SUPPLIED PASSAGE »
*** Begin section ***

We are the recipients, not the creators, of goodness. Goodness is in fact an attribute of God’s love that humanity benefits from. In acknowledging this simple truth we elevate ourselves by reflecting the qualities God created within us. God is the one Being in all the universe for whom seeking his own praise is the ultimate loving act. Jesus was well justified and entitled to receive praise for what he had done for the 10 lepers.
We are designed to “give” to God praise from the depths of our hearts... from the core of our very souls. The capacity to draw upon our created essence requires that we recognize our inability to do anything in thanksgiving without God. The Apostle Paul's words in Ephesians 5:20 sum it up nicely... "giving thanks always and for everything to God the Father.”
Those words reveal the utter inadequacy of all our human attempts to manufacture genuine thanksgiving without involving God. It is that essence within us that prompts our “worship” of the Living God. Thankful... always and in everything? Think about “always and for everything” very carefully... because there’s no wiggle room in those words. Paul means for us to be genuinely thankful for all the circumstances of our lives.
Given that fact, thankfulness, praise and gratitude are really not options when you call yourself a Christian. They’re a joyful inevitability in a world designed and upheld by God. The only question is whether we will live our “lot in life” with thankful gratitude?
Then he [Jesus] said to him [the healed leper], "Rise and go; your faith has made you well."

*** End section ***

STUDY MATERIAL »
*** Begin section ***

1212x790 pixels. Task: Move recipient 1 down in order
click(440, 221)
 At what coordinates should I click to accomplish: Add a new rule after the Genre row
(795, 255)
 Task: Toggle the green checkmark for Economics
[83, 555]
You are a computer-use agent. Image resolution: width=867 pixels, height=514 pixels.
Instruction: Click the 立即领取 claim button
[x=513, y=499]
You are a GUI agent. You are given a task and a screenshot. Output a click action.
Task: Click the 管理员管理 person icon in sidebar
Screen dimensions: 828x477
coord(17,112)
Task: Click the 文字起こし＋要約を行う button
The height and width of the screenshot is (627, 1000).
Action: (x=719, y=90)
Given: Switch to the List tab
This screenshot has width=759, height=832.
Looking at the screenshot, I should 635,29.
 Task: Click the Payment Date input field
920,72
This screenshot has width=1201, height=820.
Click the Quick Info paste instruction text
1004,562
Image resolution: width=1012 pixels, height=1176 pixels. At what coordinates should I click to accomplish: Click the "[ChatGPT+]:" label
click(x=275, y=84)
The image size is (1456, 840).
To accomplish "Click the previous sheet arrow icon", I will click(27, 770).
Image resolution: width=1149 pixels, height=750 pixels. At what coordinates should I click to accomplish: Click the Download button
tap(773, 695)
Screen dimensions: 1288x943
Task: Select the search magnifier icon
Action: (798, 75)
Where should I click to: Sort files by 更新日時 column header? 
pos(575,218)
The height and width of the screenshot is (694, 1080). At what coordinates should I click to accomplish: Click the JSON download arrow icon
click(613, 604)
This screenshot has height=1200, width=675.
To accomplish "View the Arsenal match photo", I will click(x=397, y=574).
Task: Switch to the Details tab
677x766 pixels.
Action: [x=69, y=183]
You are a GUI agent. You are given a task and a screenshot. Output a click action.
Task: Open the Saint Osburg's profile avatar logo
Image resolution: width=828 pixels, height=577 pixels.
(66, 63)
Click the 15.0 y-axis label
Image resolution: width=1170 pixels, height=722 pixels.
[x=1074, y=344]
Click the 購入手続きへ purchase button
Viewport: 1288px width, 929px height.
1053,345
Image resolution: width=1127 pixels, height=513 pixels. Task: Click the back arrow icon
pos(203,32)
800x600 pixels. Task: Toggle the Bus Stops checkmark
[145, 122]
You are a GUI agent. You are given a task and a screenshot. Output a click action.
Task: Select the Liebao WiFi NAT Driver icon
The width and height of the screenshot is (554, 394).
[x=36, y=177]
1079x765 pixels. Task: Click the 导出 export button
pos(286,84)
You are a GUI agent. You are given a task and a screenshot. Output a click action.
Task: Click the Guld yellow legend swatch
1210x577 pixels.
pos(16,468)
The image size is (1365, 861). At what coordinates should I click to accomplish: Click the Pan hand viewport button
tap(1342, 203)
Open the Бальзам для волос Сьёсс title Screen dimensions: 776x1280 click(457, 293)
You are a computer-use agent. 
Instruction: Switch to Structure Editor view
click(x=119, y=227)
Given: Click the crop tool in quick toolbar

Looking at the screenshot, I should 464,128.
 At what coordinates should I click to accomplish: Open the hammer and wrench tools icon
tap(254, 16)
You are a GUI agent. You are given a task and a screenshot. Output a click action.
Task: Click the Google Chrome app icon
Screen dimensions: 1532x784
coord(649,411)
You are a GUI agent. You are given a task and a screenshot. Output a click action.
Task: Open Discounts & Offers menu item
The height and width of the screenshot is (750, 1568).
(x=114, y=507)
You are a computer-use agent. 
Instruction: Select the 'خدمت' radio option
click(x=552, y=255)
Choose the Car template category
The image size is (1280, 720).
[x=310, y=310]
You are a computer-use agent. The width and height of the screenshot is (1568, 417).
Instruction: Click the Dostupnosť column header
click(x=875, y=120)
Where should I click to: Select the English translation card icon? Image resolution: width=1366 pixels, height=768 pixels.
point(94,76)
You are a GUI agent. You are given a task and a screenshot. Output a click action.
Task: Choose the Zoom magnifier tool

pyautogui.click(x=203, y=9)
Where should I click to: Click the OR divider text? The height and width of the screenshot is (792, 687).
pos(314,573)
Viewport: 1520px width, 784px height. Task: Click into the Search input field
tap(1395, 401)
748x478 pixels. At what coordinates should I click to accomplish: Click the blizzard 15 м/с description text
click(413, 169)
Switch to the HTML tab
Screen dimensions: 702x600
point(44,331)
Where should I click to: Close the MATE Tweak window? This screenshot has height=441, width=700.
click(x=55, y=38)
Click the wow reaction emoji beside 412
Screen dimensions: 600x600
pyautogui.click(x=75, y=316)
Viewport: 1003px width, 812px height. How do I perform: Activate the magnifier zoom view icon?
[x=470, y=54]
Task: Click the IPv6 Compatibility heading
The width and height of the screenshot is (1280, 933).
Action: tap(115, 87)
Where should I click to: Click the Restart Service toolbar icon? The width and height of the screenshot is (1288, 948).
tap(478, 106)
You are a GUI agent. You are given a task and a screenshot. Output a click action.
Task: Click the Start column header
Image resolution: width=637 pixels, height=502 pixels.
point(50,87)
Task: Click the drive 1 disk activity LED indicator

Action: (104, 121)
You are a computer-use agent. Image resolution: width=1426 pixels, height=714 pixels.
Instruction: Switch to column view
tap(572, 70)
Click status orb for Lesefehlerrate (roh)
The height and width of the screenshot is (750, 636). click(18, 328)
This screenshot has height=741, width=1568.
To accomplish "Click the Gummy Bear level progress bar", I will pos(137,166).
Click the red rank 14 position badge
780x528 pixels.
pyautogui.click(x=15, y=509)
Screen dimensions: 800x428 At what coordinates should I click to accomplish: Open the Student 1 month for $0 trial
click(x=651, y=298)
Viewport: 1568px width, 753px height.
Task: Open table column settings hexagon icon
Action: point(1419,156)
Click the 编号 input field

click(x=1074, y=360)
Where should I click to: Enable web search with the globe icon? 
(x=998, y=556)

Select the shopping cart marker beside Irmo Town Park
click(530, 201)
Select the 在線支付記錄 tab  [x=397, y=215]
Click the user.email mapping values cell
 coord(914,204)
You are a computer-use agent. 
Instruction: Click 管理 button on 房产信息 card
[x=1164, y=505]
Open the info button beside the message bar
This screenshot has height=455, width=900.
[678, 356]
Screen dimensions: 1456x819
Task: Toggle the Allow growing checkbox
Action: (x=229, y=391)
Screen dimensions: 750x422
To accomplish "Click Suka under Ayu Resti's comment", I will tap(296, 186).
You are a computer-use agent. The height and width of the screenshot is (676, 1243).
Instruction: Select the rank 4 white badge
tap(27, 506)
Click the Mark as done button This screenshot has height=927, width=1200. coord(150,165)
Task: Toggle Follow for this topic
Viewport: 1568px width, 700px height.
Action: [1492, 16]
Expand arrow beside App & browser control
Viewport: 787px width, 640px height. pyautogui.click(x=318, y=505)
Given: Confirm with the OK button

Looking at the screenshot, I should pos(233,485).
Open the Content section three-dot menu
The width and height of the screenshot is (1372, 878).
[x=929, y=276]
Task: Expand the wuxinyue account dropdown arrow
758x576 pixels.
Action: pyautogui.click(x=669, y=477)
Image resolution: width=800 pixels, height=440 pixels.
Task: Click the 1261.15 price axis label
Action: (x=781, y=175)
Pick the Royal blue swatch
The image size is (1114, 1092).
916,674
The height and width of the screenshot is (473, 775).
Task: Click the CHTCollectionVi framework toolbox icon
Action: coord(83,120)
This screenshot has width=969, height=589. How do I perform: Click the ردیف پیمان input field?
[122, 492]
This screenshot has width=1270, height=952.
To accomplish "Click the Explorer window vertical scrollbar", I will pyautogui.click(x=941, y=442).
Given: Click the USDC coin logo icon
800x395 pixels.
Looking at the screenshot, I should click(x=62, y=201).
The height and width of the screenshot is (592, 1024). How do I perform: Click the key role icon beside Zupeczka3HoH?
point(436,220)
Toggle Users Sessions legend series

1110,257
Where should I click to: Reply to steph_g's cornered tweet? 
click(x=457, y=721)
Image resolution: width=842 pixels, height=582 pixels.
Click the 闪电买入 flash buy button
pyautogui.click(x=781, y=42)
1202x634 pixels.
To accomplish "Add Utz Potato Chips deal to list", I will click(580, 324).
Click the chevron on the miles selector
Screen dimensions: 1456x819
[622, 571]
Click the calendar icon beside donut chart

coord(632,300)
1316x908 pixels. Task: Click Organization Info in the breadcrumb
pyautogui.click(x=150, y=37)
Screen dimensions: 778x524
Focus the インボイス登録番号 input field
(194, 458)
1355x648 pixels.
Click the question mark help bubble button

*** End section ***

ACTIVITY 1 »
Answer these questions from the passage on thankfulness:
(a) Which verse do the Apostle Paul's quoted words come from?
(b) How many lepers did Jesus help?
(c) According to the passage, what does Paul mean for us to be genuinely thankful for?
ACTIVITY 2 » Repeat the passage on thankfulness word for word from "We are designed" to "of our lives.".

ANSWER SPACE 1 »
(a) Ephesians 5:20
(b) 10
(c) All the circumstances of our lives

ANSWER SPACE 2 »
We are designed to “give” to God praise from the depths of our hearts... from the core of our very souls. The capacity to draw upon our created essence requires that we recognize our inability to do anything in thanksgiving without God. The Apostle Paul's words in Ephesians 5:20 sum it up nicely... "giving thanks always and for everything to God the Father.”
Those words reveal the utter inadequacy of all our human attempts to manufacture genuine thanksgiving without involving God. It is that essence within us that prompts our “worship” of the Living God. Thankful... always and in everything? Think about “always and for everything” very carefully... because there’s no wiggle room in those words. Paul means for us to be genuinely thankful for all the circumstances of our lives.